Paternò custodisce l’opera di una delle pittrici più importanti del XVI secolo: Sofonisba Anguissola. La storia di questa artista è molto affascinante. Nata da una nobile famiglia piacentina, fu una delle prime esponenti femminili della pittura europea. Partecipò attivamente alla vita artistica delle corti ed ebbe una fitta corrispondenza con tanti artisti famosi del suo tempo.
Per capire il suo ruolo, vi basti pensare che fu citata nelle Vite del Vasari, grazie a Michelangelo Buonarroti, che sosteneva che avesse talento. Il padre di Sofonisba scrisse a Michelangelo e gli inviò i disegni della figlia, tra cui quello di un “Fanciullo morso da un gambero”. La pittrice cremonese, allora più che ventenne, aveva colto in quel fanciullo l’espressione del dolore infantile con un’invenzione che piacque molto al grande artista.
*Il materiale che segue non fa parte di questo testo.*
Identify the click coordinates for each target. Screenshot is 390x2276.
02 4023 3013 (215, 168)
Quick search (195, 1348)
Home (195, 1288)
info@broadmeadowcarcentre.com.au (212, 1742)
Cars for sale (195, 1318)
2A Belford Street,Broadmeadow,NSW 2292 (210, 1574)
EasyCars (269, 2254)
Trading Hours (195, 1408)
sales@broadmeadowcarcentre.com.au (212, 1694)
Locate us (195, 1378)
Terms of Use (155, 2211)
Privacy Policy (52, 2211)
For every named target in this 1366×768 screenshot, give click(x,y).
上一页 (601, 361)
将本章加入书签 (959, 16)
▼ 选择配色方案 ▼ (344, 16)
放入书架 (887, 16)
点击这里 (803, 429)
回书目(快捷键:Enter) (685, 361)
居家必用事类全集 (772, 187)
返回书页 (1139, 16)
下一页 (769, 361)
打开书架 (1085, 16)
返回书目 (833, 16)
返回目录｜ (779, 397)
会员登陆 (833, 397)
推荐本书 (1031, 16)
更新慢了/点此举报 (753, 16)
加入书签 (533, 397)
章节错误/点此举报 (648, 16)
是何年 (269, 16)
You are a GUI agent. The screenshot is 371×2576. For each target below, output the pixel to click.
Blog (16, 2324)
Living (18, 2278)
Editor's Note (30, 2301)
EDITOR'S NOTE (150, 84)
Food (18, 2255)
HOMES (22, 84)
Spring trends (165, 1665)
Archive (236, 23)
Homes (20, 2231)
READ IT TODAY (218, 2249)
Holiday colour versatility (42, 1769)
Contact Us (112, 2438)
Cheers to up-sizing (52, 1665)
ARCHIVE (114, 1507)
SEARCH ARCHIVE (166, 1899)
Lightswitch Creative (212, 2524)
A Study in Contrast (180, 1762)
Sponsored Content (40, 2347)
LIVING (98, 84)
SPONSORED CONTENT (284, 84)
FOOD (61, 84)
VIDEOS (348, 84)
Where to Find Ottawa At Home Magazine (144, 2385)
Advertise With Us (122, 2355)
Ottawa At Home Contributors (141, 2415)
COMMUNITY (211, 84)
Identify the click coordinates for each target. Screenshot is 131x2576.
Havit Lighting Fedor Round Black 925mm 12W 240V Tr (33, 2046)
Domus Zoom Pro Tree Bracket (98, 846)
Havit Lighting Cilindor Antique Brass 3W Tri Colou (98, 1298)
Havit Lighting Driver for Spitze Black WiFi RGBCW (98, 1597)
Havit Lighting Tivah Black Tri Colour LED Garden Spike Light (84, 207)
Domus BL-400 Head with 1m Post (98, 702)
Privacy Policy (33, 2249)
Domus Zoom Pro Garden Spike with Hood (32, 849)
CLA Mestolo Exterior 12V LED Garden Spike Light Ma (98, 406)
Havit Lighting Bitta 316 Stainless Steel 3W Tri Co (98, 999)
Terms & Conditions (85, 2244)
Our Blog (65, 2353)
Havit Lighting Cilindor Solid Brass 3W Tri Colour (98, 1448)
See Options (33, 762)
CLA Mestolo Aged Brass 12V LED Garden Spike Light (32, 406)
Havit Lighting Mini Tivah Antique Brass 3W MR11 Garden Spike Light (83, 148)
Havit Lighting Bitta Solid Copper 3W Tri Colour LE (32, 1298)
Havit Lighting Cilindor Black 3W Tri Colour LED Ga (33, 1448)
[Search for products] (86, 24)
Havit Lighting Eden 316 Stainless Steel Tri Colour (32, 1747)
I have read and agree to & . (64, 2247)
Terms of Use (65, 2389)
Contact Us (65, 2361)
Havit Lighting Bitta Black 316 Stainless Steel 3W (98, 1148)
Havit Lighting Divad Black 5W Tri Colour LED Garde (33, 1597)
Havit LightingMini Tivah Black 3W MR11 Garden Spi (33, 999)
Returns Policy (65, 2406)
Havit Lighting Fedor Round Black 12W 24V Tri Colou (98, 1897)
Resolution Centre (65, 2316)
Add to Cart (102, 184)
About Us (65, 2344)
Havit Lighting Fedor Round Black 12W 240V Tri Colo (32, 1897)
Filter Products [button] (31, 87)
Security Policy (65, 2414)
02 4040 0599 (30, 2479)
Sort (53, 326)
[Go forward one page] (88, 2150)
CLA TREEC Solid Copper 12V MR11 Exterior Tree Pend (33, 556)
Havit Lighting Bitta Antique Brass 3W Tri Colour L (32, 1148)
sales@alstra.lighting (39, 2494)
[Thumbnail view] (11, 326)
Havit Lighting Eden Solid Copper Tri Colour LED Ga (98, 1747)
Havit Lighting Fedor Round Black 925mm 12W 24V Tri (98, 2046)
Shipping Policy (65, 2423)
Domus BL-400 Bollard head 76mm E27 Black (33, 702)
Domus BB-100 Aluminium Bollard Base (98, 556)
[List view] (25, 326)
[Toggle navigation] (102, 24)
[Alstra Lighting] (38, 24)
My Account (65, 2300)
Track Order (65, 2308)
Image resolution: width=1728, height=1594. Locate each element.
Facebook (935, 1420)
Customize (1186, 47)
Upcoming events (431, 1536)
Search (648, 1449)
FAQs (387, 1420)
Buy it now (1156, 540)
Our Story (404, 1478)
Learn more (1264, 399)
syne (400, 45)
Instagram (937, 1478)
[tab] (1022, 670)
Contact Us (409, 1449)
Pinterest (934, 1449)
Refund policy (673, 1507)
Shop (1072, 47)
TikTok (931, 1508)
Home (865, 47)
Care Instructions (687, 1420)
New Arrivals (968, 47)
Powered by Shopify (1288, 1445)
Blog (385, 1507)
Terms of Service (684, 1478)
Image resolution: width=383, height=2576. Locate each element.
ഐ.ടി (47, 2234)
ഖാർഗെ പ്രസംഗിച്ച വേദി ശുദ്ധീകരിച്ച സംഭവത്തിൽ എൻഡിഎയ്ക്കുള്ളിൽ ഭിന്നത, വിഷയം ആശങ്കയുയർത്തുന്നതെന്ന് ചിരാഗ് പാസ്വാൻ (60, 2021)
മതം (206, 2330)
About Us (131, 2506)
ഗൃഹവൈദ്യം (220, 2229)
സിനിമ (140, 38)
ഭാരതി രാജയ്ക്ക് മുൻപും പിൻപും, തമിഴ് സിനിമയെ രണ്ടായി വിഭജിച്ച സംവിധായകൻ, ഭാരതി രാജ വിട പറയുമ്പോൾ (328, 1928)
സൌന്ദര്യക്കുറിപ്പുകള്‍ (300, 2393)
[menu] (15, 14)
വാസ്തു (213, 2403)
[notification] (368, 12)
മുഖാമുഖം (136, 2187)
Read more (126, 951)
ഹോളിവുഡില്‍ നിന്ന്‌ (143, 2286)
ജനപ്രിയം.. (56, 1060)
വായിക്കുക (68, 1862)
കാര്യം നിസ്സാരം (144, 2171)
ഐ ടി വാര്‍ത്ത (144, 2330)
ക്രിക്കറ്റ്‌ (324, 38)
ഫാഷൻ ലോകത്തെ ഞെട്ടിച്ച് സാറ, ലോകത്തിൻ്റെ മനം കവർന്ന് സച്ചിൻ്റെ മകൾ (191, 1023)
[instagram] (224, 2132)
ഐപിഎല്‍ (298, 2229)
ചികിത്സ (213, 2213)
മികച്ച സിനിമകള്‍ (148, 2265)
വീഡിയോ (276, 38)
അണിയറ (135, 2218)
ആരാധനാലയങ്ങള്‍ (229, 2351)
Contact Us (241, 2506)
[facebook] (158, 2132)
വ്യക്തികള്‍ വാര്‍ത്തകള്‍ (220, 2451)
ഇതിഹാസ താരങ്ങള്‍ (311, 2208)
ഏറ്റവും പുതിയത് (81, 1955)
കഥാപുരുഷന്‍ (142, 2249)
Quella smorfia di dolore la ritroviamo nel “Ragazzo morso da un ramarro” di Caravaggio. Lo storico dell’arte Roberto Longhi inserì Sofonisba tra i precaravaggeschi, in un saggio che ha fatto scuola. Secondo il critico, quel famoso Ragazzo morso da un ramarro, che oggi è esposto alla National Gallery di Londra, ha guardato al Ragazzo morso dal granchio.
Nel 1573 la pittrice sposò il nobile siciliano Fabrizio Moncada e si trasferì in Sicilia, a Paternò. Qui dipinse e lasciì la tela Madonna dell’Itria, oggi conservata nell’atrio della chiesa del monastero delle benedettine intitolato a Maria SS. Annunciata.
Sofonisba Anguissola morì il 16 novembre 1625, e fu sepolta nella chiesa palermitana di San Giorgio dei Genovesi, chiesa appartenente alla Nazione Genovese di Palermo, dove ancora oggi si trova la lapide del sacello, nella navata destra.